WHAT TO PRODUCE - Beginning with the line that holds "You are a GUI" and ending with the last line below, repeat each line exactly, leaving any pictures out.
┏━━
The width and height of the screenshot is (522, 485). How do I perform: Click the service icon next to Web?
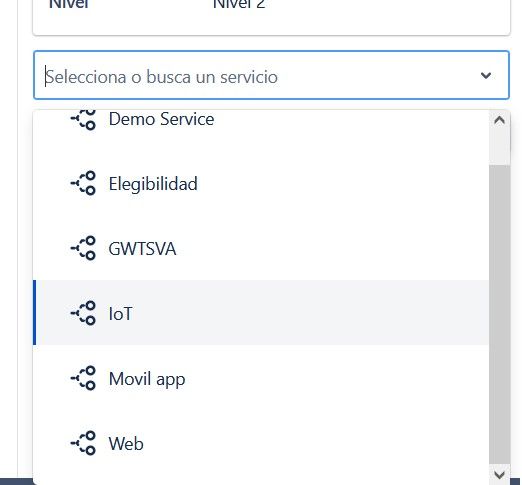tap(83, 443)
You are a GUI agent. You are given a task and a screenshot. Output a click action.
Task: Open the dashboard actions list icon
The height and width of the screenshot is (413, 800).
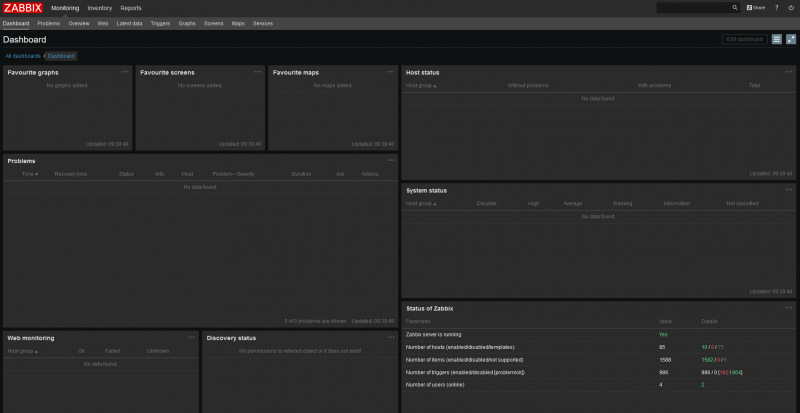(x=777, y=39)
┗━━
SOLVED PROBLEM -
You are a GUI agent. You are given a task and a screenshot. Output a click action.
Task: Open the dashboard actions list icon
The height and width of the screenshot is (413, 800).
(x=777, y=39)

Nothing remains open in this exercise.